Dubé fût étendu sur un lit de branches. Il supposa qu’ils étaient dans le boisé du parc, dans ces repaires douteux où des jeunes venaient régulièrement et laissaient des corps morts de fêtards. Il se réjouit en sentant poindre la noirceur. Il pensa au sang qu’il avait perdu, aux dommages qu’on lui avait infligés, et se demanda pourquoi il était toujours en vie, ou du moins pourquoi il était toujours conscient. Les cigarettes se succédaient et ne lui faisaient désormais plus aucun effet. Il essaya de pleurer, mais n’y parvint pas.

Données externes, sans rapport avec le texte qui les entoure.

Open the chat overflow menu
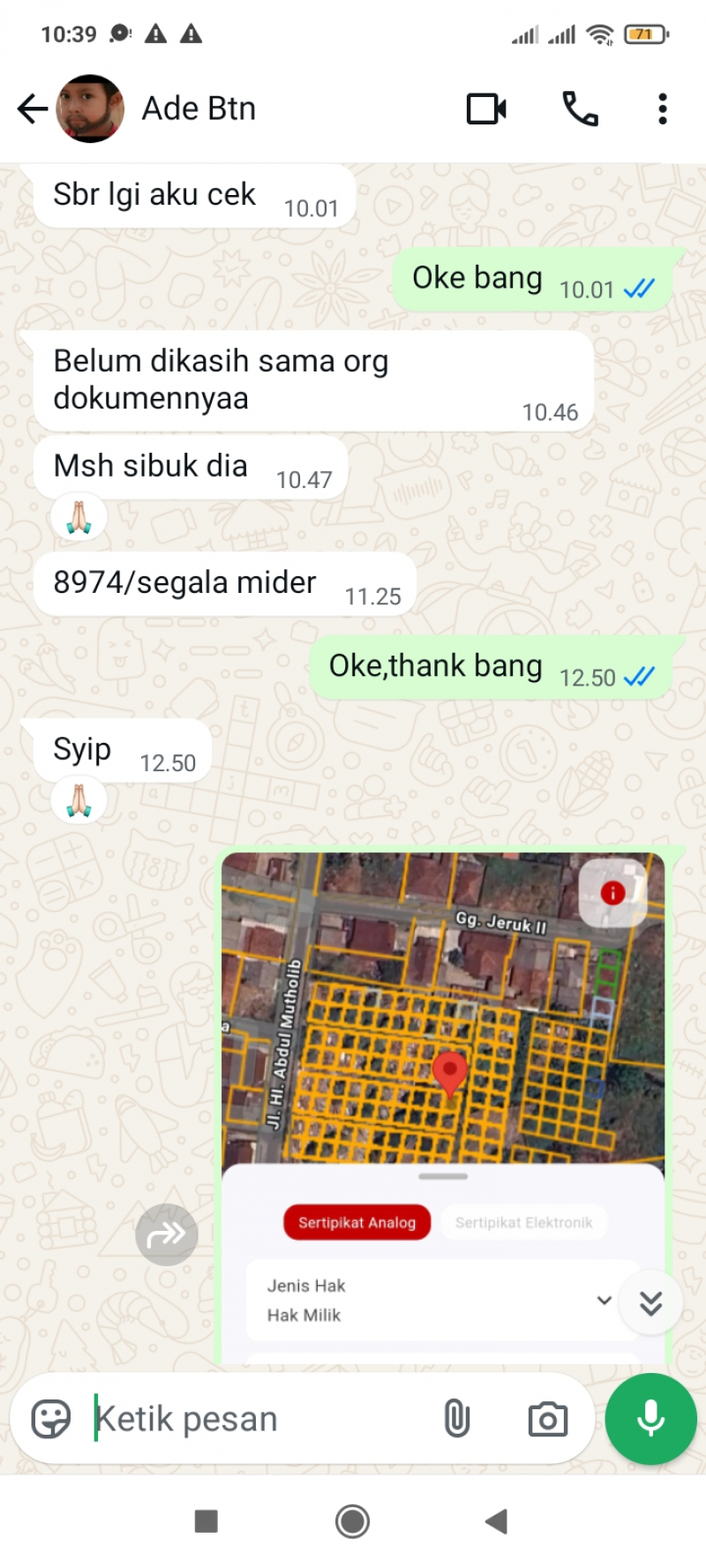Screen dimensions: 706x1568 tap(662, 109)
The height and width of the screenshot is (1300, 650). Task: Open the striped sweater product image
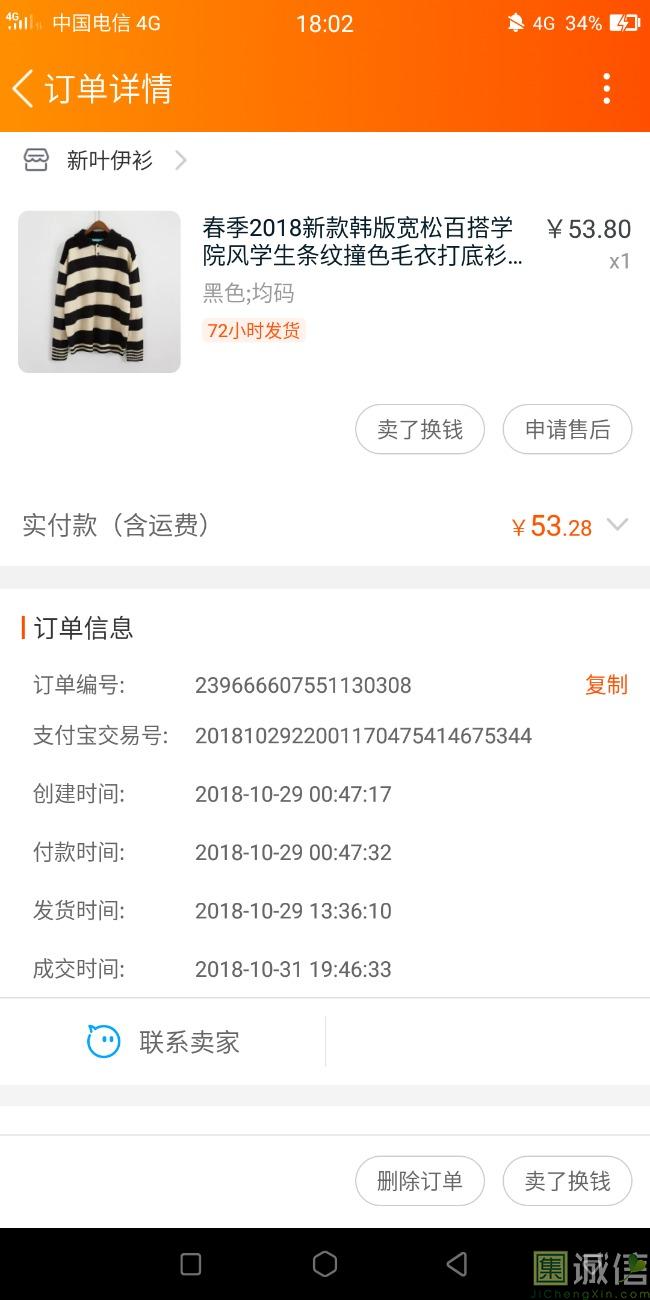point(99,292)
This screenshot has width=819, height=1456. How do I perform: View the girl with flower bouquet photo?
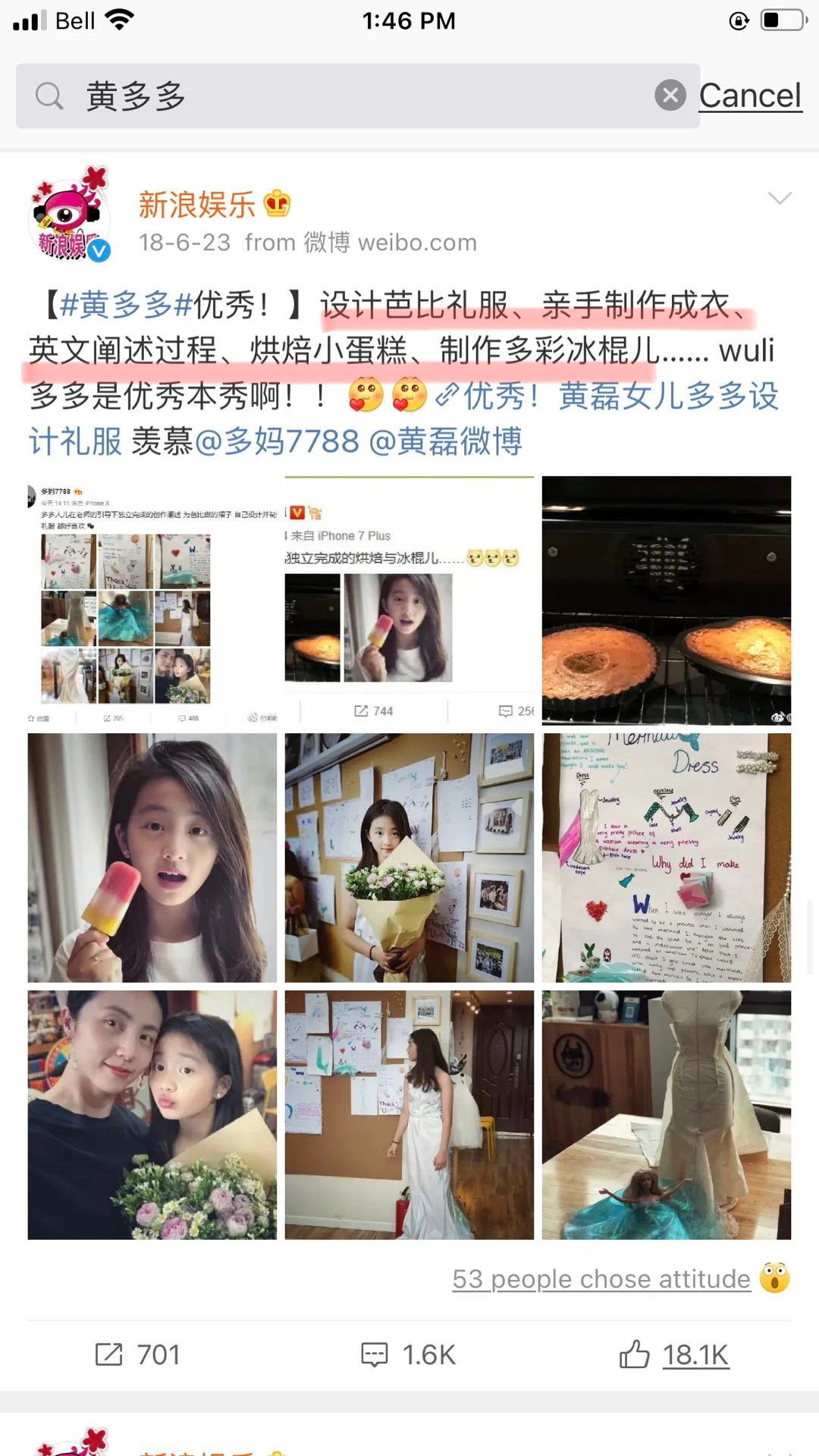tap(409, 858)
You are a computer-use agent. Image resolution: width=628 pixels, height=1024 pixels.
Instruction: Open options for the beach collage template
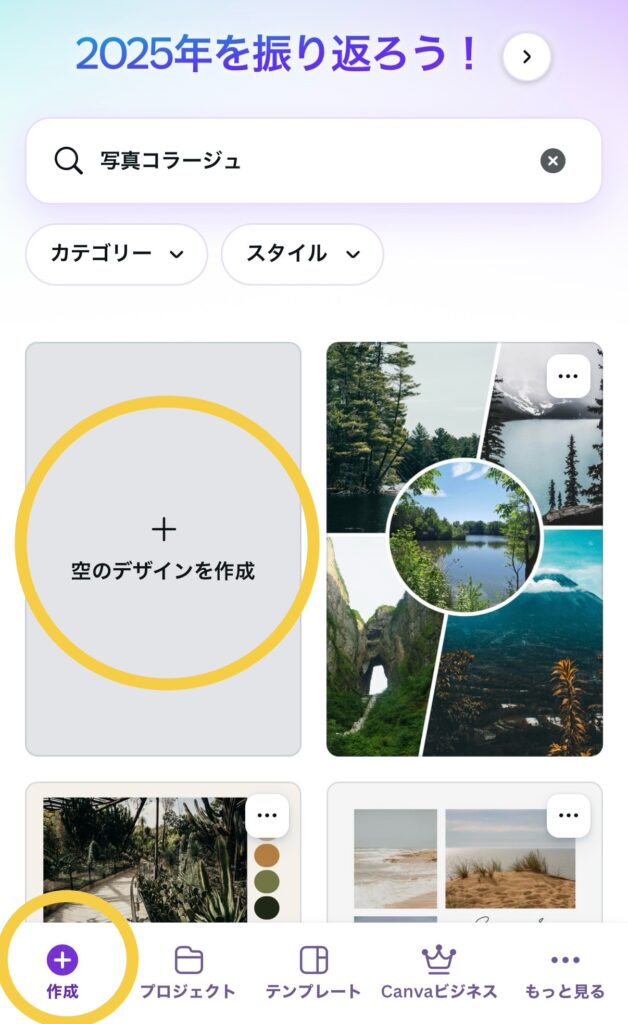tap(568, 816)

Il fut laissé seul avec l’un des deux pendant un temps, et quand l’autre revint, Dubé entendit « C’est bon », puis se sentit à nouveau soulevé de terre.
⎯ Attend, entendit-il.
⎯ De quoi?
⎯ Juste pour faire sûr.

On le reposa face par terre, et Dubé sentit son poignet se poser sur un billot de bois. Davantage par le bruit que la douleur, il sut qu’on lui cassait le bras à l’articulation. Ces gars-là ne devaient pas s’en remettre qu’à la viande du supermarché pour leur entraînement, pensa-t-il. C’est dans un état de désolation totale qu’il constata que l’opération se répétait pour son autre bras, puis les jambes, pour lesquelles ils eurent plus de difficulté. Dubé aussi.

Alors qu’on le portait par ses membres désormais inutiles, Dubé, pourtant peu porté sur la religion, priait tous les saints de l’histoire qu’ils le fassent s’évanouir, s’ils étaient trop pourris pour venir le sauver.

L’odeur qu’il percevait lui était familière. Sans réellement arriver à la définir, considérant en plus que son odorat devait être sérieusement déréglé, Dubé éprouvait néanmoins un certain sentiment de terrain connu. Une fois acclimaté, il fut capable, sinon de la cibler, du moins de la qualifier. Une odeur rance et colorée, infecte, en fait.

Il se sentit à nouveau soulevé de terre, et c’est sans aucune délicatesse que Dubé fût hissé en hauteur. Il balança violemment par-dessus une rambarde, et c’est à l’amortissement coussiné de sa chute qu’il devina qu’il se trouvait à l’intérieur du conteneur à déchets, à l’arrière de l’épicerie. Il entendit des pas s’éloigner, puis d’autres, plus menus et sournois, s’approcher de lui. Ce furent d’abord des chatouillements qui le firent s’exciter. Puis des morsures, que Dubé commença à trouver fort inconvenantes. Au moins à une dizaine de reprises, il tenta d’éloigner les bestioles pour se rappeler qu’il ne valait guère mieux qu’un pantin sans ficelles.

Il constata qu’il n’avait jamais réellement pris le temps de regarder le ciel, la nuit. Il s’en voulut de ne pas s’y être attardé plus tôt dans sa vie. S’il devait s’en sortir, il aurait amplement le temps de le regarder, le ciel étoilé. Cette idée lui leva le cœur. Il tourna la tête de côté et fût incapable de projeter son vomissement comme il l’aurait voulu. Quelques bestioles affluèrent. Il ne lui restait maintenant plus qu’à attendre. Les secours, ou la collecte des déchets. À ce point, il lui était bien difficile de dire lequel des deux il préférait.